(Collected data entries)

────

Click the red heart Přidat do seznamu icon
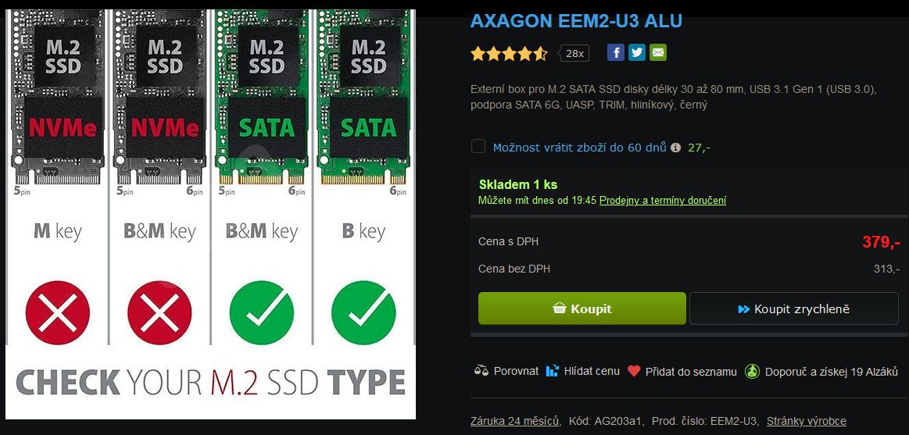This screenshot has height=435, width=909. [634, 371]
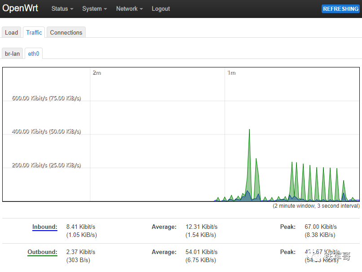
Task: Select the eth0 interface tab
Action: click(34, 54)
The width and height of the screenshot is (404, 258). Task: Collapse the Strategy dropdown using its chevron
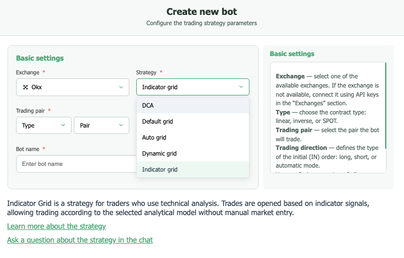pyautogui.click(x=241, y=87)
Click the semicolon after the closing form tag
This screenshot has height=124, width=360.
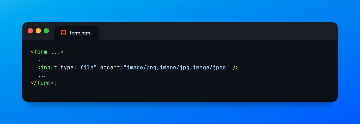click(55, 83)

────

Reproduce every line above as written, skipping pictures.

* **ANSWER TO THIS PROBLEM**:
Click the red heart Přidat do seznamu icon
This screenshot has height=435, width=909. [634, 371]
Task: Select the eth0 interface tab
Action: click(34, 54)
The width and height of the screenshot is (404, 258). Task: Collapse the Strategy dropdown using its chevron
pyautogui.click(x=241, y=87)
Click the semicolon after the closing form tag
This screenshot has height=124, width=360.
click(55, 83)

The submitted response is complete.